TEN people die every week in Ireland from the effects of passive smoking according to the first-ever European study to be released today.

Ten die each week from passive smoking

But a health expert has warned that the ban on smoking in public places, such as pubs and restaurants, will not directly affect these numbers as most passive smoking happens in people's homes.

The figures show that for every eight smokers in Europe that die from tobacco-related illness, one adult is killed by the smoke that pollutes their air.

In Ireland 566 people died from passive smoking in 2004 the year the ban was introduced. The majority, 294, died from heart conditions; 145 from stroke; 76 from lung cancer and 51 from chronic respiratory ailments. But only 31 of these deaths were due to exposure at work while 539 were attributed to people being exposed to smoke at home.

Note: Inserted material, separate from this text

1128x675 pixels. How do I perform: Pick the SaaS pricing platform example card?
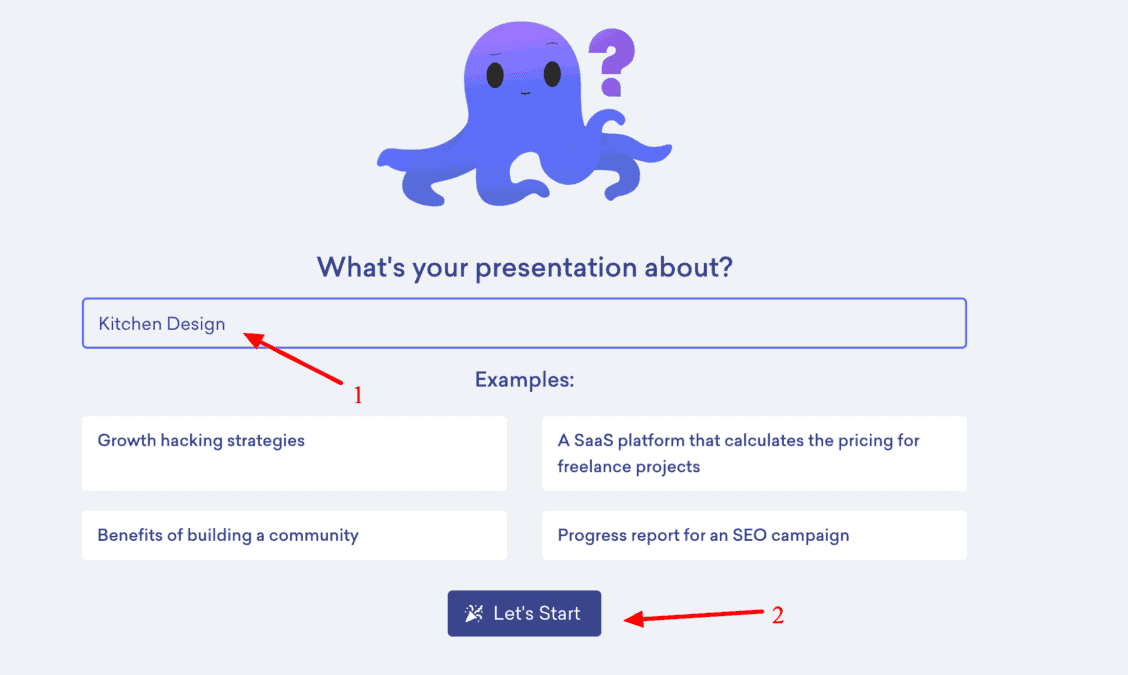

Professor Konrad Jamrozik, from the University of Queensland in Australia, who carried out the research said: "The risks from inhaling second-hand tobacco smoke are irrefutable after 20 years of accumulated medical evidence."

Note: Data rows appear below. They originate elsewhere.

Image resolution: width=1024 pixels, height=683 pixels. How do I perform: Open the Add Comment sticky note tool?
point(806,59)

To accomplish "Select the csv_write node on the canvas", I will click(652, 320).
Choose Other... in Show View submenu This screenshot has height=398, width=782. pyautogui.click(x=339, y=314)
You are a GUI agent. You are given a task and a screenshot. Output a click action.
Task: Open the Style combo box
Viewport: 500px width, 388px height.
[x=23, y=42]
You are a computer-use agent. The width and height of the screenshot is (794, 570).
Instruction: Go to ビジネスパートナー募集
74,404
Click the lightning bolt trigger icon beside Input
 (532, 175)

Prof Jamrozik said surveys show people are exposed to much more passive smoking in their homes than in the workplace. But this was not an argument against a smoking ban at work.

"When public areas become smoke-free a larger number of people adopt some form of smoking control in their private lives too," he explained.

Sudden Infant Death syndrome is the leading cause of death among babies between the ages of one month and one year and is associated with passive smoking, he said.

Passive smoke affects both smokers and non-smokers at home and in the workplace. Side-stream smoke created between puffs is even more toxic than smoke exhaled by a smoker and makes up 85% of room smoke.

According to the report this is because a cigarette held in the hand or smouldering in an ashtray burns at a lower temperature releasing a different combination of chemicals.

Smoke from cigarettes contains more than 4,000 chemicals, including many air pollutants and hazardous wastes. More than 50 of these chemicals are carcinogenic and more than 100 are chemical poisons.

Medical evidence shows that both smokers and non-smokers are vulnerable to passive smoke. The experts say smokers have a 60% risk of illness from their own smoking and 40% from passive smoking.